DOM Scraping Together a Datalayer for Google Analytics Ecommerce Tracking

Google Analytics' e-commerce tracking is generally the most developer-intensive part of a Google Analytics implementation, because it requires a developer-built data layer on the transaction confirmation page. The data layer collects all the relevant data -- the transaction ID, the checkout total, the product names, the prices, and so on -- and lays them out in an standardized syntax that can be read by Google Tag Manager and sent off to GA's servers.

But what if... you had to implement e-commerce tracking without any outside developer assistance, entirely through Google Tag Manager?

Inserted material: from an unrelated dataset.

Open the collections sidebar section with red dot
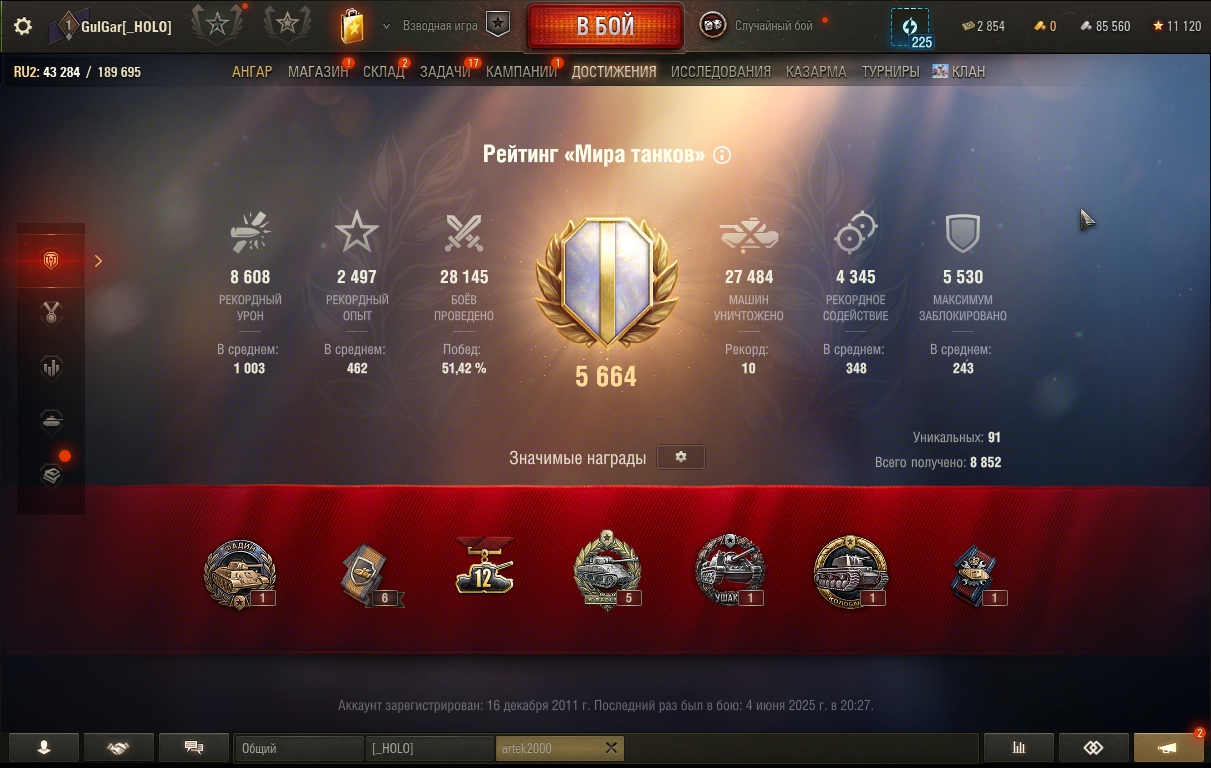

This post will show how to set up e-commerce tracking on your own, entirely through GTM. There will still be an e-commerce data layer, but you'll build it yourself, by scraping the data you need off the page and adding it to a custom HTML tag. Since this type of DOM scraping isn't reliable in the long run, this tracking should usually just be used for protoyping, short term patches, or cases where there's no other option (it happens). For this example we'll use GA's Standard Ecommerce Tracking, but you could modify the script slightly for Enhanced Ecommerce.

Please note that this endeavor requires the ability to identify CSS selectors and edit some basic JavaScript. I've provided complete code snippets, but you will likely need to adjust them for your own site.

COLLECT THE DATA INTO VARIABLES

These are the required elements for ecommerce tracking, as shown in Google Tag Manager's documentation on the Google Analytics data layer requirements for ecommerce tracking.

dom-scraping-ecommerce-img3

What this means is that at a minimum we only need to set up variables that collect the transaction ID and transaction total. All the Product Data values are located inside the transactionProducts array, which is optional. However since this aspect of ecommerce tracking is usually included, I'll show how to include it here as well. Let's go through the process of collecting these off the page.

SCRAPING TRANSACTION DATA

The transaction data is very straightforward, because there's only one transaction ID and one total per checkout. To access these, inspect the page to find their selectors.  Here I've hovered over the transaction total on an ecommerce site and right-clicked to select Inspect and open the Developer Tools pane, revealing the following:

dom-scraping-ecommerce-img4

This shows that the Total value is located under div class = "order-summary:total", and can be accessed via this JS snippet:

document.querySelector("div.order-summary\\:total span:nth-child(2)").innerText;

Since that returns a string, we also need to convert it into a number, by adding this to the end:

.replace(/[^0-9\.-]+/g,"")

Putting it all together, in GTM we navigate to Variables > New >  Custom JavaScript and enter the following:

function(){
  return document.querySelector("div.order-summary\\:total span:nth-child(2)").innerText.replace(/[^0-9\.-]+/g,"");
}

The completed Variable should look like this:

dom-scraping-ecommerce-img5

Repeat the above for the transaction ID. Since the transaction ID doesn't have to be a number, you can leave off the .replace(/[^0-9\.-]+/g,"") part of the function.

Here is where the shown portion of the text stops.